Here are some guidelines that I like to use when working with founders or biotech leaders who are building a computational team. To clarify and simplify the team building process, I like to think of Computational Biology* as a collection of subdisciplines or job functions** within a company:
Figure 1. Four pillars of applied computational biology: subdisciplines that equate to recurring job functions in a company.
Core Science
Data Analysis
Algorithm Development
Software & Data Engineering
Now we can ask, How does each of these potential job functions fit with what you’re trying to build? (Note that I am not saying that a company needs a “Data Analysis” department per se, just that this is a recurring job function that needs to be carefully considered. There also aren’t necessarily hard lines between these functions, they can and do overlap in practice.)
Figure 2. These four job functions are distinct but sometimes overlap in practice. Separate areas of each circle indicate a recurring job function in a company. In practice, these domain areas and job functions can overlap, and this overlap is critical to developing a life sciences product using applied computational biology. (For example, someone doing much of the data analysis should also be able to participate in experimental design and have key scientific domain knowledge. Also, in an ideal world, everyone involved in the cross-functional team should be able to program and understand code, to varying extents.)
Very few people, if any, are able to truly excel at more than two of the four job functions mentioned above. Yet startups hiring computational biologists or bioinformaticians often default to trying to hire a “jack of all trades” due to resource constraints or not fully understanding how each function above contributes to their core value proposition and ability to execute. Each bioinformatician or computational biologist is going to have specific strengths and weaknesses across these domains. Finding someone who understands the biological application space can be particularly limiting, but these folks may also represent your best hires. Given the above, my conversation with a founder would then turn to: What do your resources look like, and what functions are truly mission critical and need to be built first?
Once we know which of these functions you need on your team, we can craft well-defined job descriptions and look for the appropriate skill sets.
To anyone thinking, “I’m building an AI/ML platform, I just need to hire a computational biologist who is an expert at machine learning”, I would say: The same principles outlined above apply to Data Science and Machine Learning for life science or health care product development. (In this case, the AI/ML model fits within the umbrella of Algorithm Development, whereas the platform and team spans all four functions.) If a sophisticated deep learning model is core to your platform, you likely want at least one well-trained, experienced ML scientist/engineer and probably also a computational biologist to stand up your AI/ML model and ensure it can make the right predictions.
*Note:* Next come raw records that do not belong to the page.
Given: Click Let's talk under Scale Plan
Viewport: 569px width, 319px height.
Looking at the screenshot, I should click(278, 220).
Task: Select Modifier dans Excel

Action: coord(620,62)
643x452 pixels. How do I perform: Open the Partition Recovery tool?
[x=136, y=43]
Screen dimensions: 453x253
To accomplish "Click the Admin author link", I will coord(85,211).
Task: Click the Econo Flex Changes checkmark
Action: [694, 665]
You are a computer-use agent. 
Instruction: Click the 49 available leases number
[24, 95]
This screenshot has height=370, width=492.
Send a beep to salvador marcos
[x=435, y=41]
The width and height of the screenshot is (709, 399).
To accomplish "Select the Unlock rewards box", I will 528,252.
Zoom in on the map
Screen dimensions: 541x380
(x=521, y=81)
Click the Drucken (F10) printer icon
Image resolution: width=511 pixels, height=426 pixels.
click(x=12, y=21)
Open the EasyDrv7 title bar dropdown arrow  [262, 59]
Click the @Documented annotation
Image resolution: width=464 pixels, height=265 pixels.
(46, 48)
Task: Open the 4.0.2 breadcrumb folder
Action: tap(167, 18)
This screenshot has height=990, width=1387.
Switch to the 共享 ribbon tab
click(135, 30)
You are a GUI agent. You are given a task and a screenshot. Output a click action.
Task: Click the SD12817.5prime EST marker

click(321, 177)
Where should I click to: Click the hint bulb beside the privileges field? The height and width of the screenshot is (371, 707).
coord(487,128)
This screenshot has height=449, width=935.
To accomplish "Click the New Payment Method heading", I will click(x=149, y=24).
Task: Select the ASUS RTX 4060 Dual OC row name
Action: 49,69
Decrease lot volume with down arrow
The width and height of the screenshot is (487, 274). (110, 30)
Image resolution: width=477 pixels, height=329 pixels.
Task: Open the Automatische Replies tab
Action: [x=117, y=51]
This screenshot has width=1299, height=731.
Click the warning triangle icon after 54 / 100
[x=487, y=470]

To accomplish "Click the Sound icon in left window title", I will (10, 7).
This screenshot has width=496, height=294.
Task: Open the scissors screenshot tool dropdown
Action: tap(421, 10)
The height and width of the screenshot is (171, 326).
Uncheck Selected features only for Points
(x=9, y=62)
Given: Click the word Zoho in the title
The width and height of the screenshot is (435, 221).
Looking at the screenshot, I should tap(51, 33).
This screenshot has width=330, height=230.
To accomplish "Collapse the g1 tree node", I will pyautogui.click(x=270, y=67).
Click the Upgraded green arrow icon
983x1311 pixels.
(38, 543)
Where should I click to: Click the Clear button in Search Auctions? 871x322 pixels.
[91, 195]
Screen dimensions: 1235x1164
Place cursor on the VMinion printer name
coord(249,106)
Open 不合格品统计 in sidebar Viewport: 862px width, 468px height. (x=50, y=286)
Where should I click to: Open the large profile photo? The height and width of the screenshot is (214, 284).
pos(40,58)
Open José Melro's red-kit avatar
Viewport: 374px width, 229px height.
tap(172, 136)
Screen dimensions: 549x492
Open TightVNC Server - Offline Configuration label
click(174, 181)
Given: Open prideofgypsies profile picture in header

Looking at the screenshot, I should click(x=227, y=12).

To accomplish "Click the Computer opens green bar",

In addition to the necessary coding, architecting, and software + data systems management, this hypothetical lean, two-person team*** also needs to perform data analysis related to inputs and outputs of their model (evaluating performance, ensuring a well-balanced training data set), to understand the relationship of the model and its predictions to the core biology/chemistry, and to communicate their results clearly. I’ve previously worked in this computational biologist capacity to develop a ML-based personalized therapeutics platform, and in doing so have also served as an interface or translator between the computational ML team and “wet lab” biologists. It’s an essential role that is often overlooked.
(More on acting as a translator in future blog posts.)
* For the purposes of this post, I use the terms “computational biology” and “bioinformatics” interchangeably.
** Note that I have left out the critical functions of Systems Admin & IT, as these roles are not necessarily focused on science per se. Systems Admin & IT are nonetheless foundational for anything computational and mission critical for most organizations.
*** Note that I would not recommend a two-person team in this scenario, except in rare cases.